To add more value to the pain scoring assessment, other more objective parameters that could have been measured to provide an indicator of pain experienced include heart rate and blood pressure, although the provision of the necessary equipment would be essential. Nurses wishing to assess pain in their patients should make use of both objective and subjective measurements of pain to provide a more complete picture of the animal's condition.

It is appreciated that this study used a relatively small sample size and this is likely to have affected the statistical analyses; a larger sample size may have confirmed significance in some tests, especially where results were approaching significance. This study was completed as a final year dissertation and so was constrained by time and facilities. Ideally an improved study would be one taking place at one practice, involving two veterinary surgeons and with the same nurse pain scoring the patients; a larger sample size would be gained from carrying out the study over a longer period of time.

Recommendations for further research

There appears to be conflicting evidence regarding the analgesic properties of butorphanol when used in a premedication protocol. Further research is therefore required in this area to determine the usefulness of this opioid for premedicating animals for surgery.

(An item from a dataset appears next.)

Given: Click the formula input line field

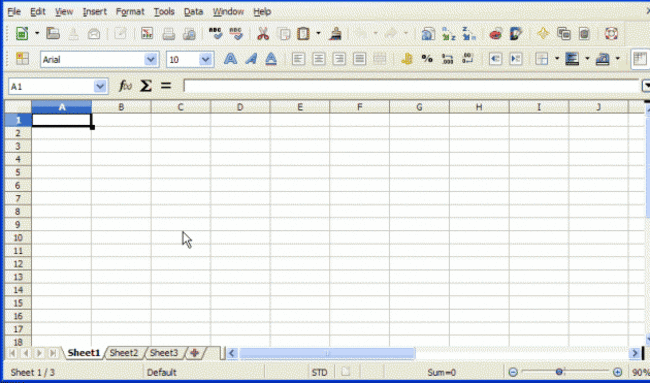Looking at the screenshot, I should (412, 86).
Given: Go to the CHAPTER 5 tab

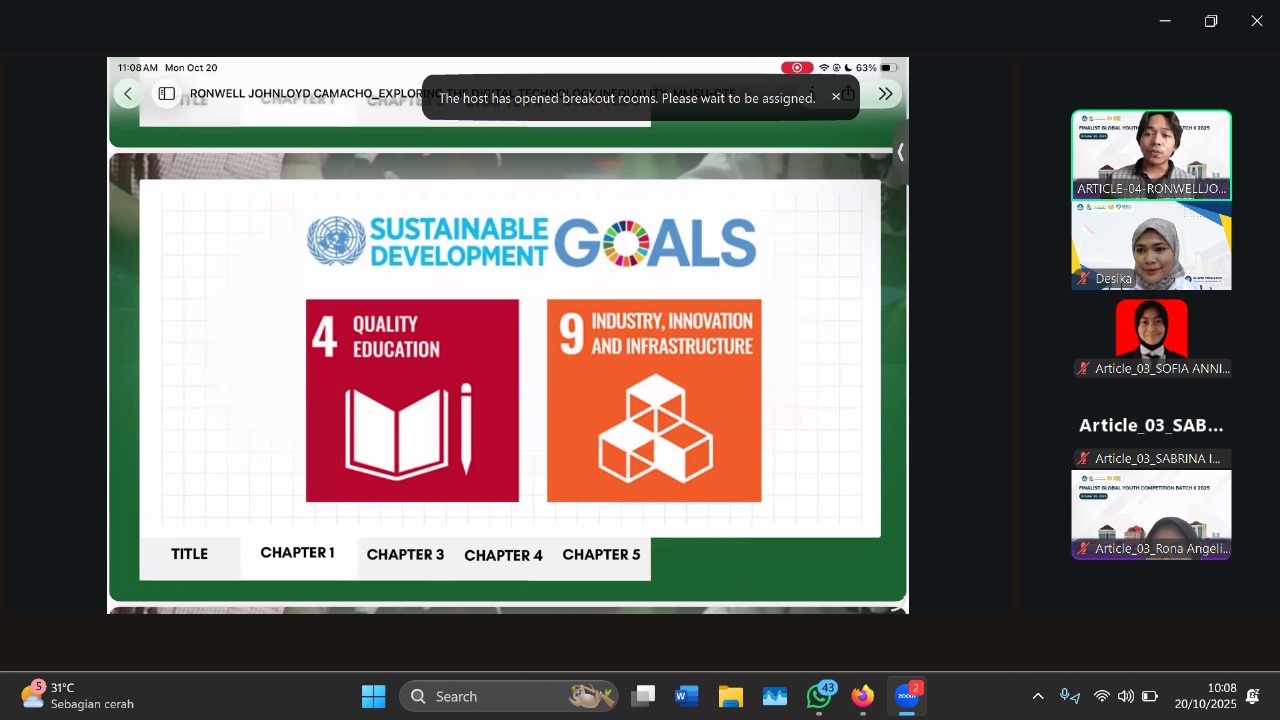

Investigating the effects that different routes of administration have on the criteria used in this research could alter the way in which premedications are administered to patients. It may be possible that although a subcutaneously administered premedication takes longer to show sedative effects, there could be prolonged analgesic effects. Essentially, further research in this area will further enhance the profession's understanding and appreciation of different premedications, ultimately improving the care that patients receive.

Conclusions

Adding butorphanol to an ACP premedication significantly increases the length of time taken for the bitch to reach sternal recumbency and stand. No statistically significant effects of adding butorphanol to an ACP premedication were found in the volume of propofol required to induce anaesthesia, time of extubation, pain score or behaviour 24 hours post operatively between the two groups.

Key Points

  • Adding butorphanol to an acepromazine maleate (ACP) premedication had no statistically significant effect on reducing propofol requirements to induce anaesthesia.
  • Adding butorphanol to an ACP premedication had no statistically significant effect on post-operative pain.
  • Adding butorphanol to an ACP premedication significantly increases the time taken for bitches to reach sternal recumbency and standing after ovariohysterectomy.
  • Adding butorphanol to an ACP premedication had no statistically significant effects on the bitches' behaviour 24 hours post operatively.
  • Veterinary nurses in practice should be aware of these findings and apply them to practice: for example veterinary nurses should recognize that adding butorphanol to an ACP premedication is unlikely to improve post-operative analgesia and should ensure patients are assessed and receive appropriate analgesia.
  • Veterinary nurses monitoring post-operative cases should also recognize that adding butorphanol to an ACP premedication is likely to prolong the recovery period.